Coarse and fine tuning

You ever look at a high-end ham radio or similar product and they have a ‘tuning’ control and then a ‘fine tuning’ control? The notion being that you make coarse adjustments until youre ‘close’ and then you use the fine-tuning control to really dial it in.

Thats how preparedness seems to go. You do the coarse adjustments (basic supply of food) and then you do the fine tuning (specific food items or quantities).

It seems I’ve pretty much covered the main items and now its time to just fine tune them a bit. An example would be, say, your basic first aid kit. You bought some ready-made kit, tossed it in the cabinet, and crossed it off your list. Now you fine tune it…you replace certain components with better ones, or more of them. You add things that weren’t included. You store it in a better, more protective container. That sort of thing.

I suppose it is basically just upgrading or updating everything I already have to reflect new technologies, new threats, or new attitudes on what constitutes ‘being prepared for XXXXX”. For example, if your preps were predicated on a crippling power outage and you lived in Alaska and since then you’ve moved to Florida…well, you might want to update a few things.

A six-month supply of (very) basic foodstuffs from the local LDS cannery is the coarse adjustment, supplementing it with the Mountain House or long-term canned food is the fine tuning. Three months of living expenses tucked away is the coarse adjustment, gradually bumping it up to six months (or more) is the fine tuning. Getting an EU2000 is the coarse adjustment, getting the tri-fuel conversion and a 500 gallon propane tank is the fine tuning.

Covering your bases with the basic is the coarse, upgrading it and tweaking it out at a later time is the fine tuning.

Of course, some people just skip the ‘close enough’ and jump straight to ‘perfect’. Usually the limiting factor on that is money. But, if you’ve got it, why wouldn’t you just jump straight to ‘exactly what I need’ rather than ‘this will do for now until I can improve it later’.

Although, come to think of it, I think ‘perfect’ is alwys going to be just an unobtainable goal…like the speed of light. You can get 99.9999999% of the way there but you’ll never get to 100%. But, I’ll take 99% over the 0% that most of the sheep out there are sitting at.

 

7 thoughts on “Coarse and fine tuning

  1. Spot on with the fine tuning, it really does change or need adjustment at your area op operations changes or even if your finances change, it is always in flux.

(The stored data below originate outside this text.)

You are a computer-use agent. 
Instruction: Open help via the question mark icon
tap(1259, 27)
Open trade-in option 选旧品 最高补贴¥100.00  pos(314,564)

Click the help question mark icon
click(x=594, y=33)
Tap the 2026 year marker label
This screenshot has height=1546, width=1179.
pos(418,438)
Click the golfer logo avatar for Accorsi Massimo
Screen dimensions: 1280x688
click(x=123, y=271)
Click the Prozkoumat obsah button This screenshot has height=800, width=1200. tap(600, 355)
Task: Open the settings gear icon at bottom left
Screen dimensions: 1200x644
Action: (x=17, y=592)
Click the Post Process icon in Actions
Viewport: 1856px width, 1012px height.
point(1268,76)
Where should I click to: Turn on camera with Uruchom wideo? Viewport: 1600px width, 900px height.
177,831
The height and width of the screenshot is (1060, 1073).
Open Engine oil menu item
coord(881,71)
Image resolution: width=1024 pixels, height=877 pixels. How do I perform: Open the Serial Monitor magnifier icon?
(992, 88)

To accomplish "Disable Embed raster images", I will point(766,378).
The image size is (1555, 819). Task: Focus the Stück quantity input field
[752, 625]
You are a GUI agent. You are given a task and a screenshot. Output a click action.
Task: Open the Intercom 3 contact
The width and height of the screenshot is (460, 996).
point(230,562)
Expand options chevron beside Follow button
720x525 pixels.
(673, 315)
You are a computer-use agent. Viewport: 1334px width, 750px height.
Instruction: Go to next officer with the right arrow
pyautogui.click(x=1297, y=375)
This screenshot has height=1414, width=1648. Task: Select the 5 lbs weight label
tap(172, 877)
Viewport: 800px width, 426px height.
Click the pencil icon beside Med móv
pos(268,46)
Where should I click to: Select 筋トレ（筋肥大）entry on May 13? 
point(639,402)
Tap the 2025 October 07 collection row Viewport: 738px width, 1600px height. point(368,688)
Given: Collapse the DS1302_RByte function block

  2. It’s an ongoing project that will never end – sorta like that model RR setup I had as a kid. Never finished no matter what I improved on it. Had a hell of a lot of fun with it though. 😀

    Regards

  3. “Perfect is the enemy of good,” or so it is sometimes said.

    “A good plan violently executed now is better than a perfect plan executed next week.” –George S. Patton

  4. Don’t forget that you will never actually get to perfect; it will always be a goal.
    I am against buying a big “year supply” type kit since it is more than likely NOT perfect for you and also since you need to know what you have, how to handle it, and if you can actually stomach eating (or using) it.

  5. Don’t forget to build redundancy into your preps,learned the hard way when a fire destroyed almost all preps last month with no bol. Check your insurance coverage and inventory what is insured. It is also having plans(fire evac,tornado,home defense) and skills(build fire,extinguish,defensive driving,barter,grow food,make repairs)

  6. Once upon a time, I obsessed over every type of scenario that I would read about. I spent buckets of time training and money equipping for a collapse/pandemic/EMP/social unrest, etc. even going so far as to include several friends and relatives in acquiring/stocking a remote location should SHTF. Now, as I’ve gotten a little older the fire has reduced to smoldering. Like you, Commander, I’ve come to see that fine-tuning can only do so much. Fine tuning is all well and good, but one should remember that life has to be lived.